From day one, we have embraced the most modern IT infrastructure, and we will continue to do that. However, it is important that payment systems, electronic banking, and online banking, should not replace branches at multiple locations, but instead complement them. Nigeria is still highly under-banked, and electronic payments will encourage a lot of the un-banked to bank. We are going to ensure that we use mobile payment channels to compliment our branch outlet. These payment systems are not a mutually exclusive strategy. They have helped in terms of our client base, which has grown and customer confidence has been greatly enhanced.
How have the pressure on the currency and the Forex restrictions affected your business?
The challenge that we face is not the fault of any specific actor. Commodities like petrol and crude oil are not completely different from other commodities, such cocoa, cotton, and rubber. The prices naturally fluctuate and at some point they will peak, and naturally fall. The way that markets react is what really matters. Naturally, it is bound to affect us, and the price of crude oil has dropped from over $100 per barrel, to on average $55, a decline of about 50%. However, the way we have reacted as a country has been quite positive. We have taken some proactive steps and the economy is undergoing the necessary transition. The government and the Central Bank are encouraging the economic players here to look inwards and see how we can either apply import substitution, or expand their base and develop the local industry.
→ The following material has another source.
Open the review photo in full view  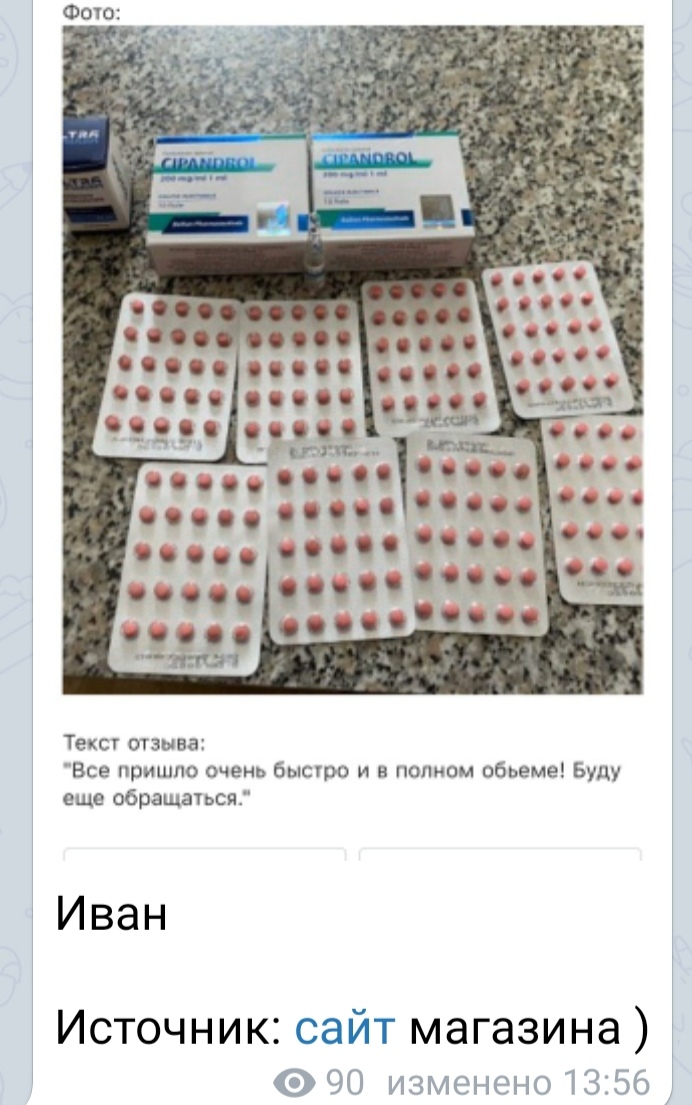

I am not opposed to the Forex restrictions. We have over 10 rice mills in the country today, and some of these millers say that they were given incentives to set them up. The CBN has taken a step in the right direction, and they have the backing of the entire banking industry. If we look inwards, we can actually conserve a lot of foreign exchange, and we can employ more people who are going to go back into agriculture. We cannot continue to import endlessly. It is really important to make the distinction. We are challenged for now as an economy, but the way we are responding is quite positive and over time expect to see positive growth.
Zenith is often considered Nigeria's international bank. How did you achieve that?
Our success is largely a product of our client-base. We have the largest number of multinationals as customers, and that is a major endorsement for the brand and for the bank. If most of the multinationals, across all sectors, chose Zenith Bank over international banks here, it sends a strong message. Apart from the US, we have covered almost all the key financial markets of the world.
What are your expectations for the year ahead?
Growth will definitely be subdued because of the challenges in the economy, but in the long term the potential is massive and will present investment opportunities. From a banking perspective, we mirror the economy. When the economy is under pressure, it resonates in the financial system. We are committed to looking at innovative ways to even gain more market share.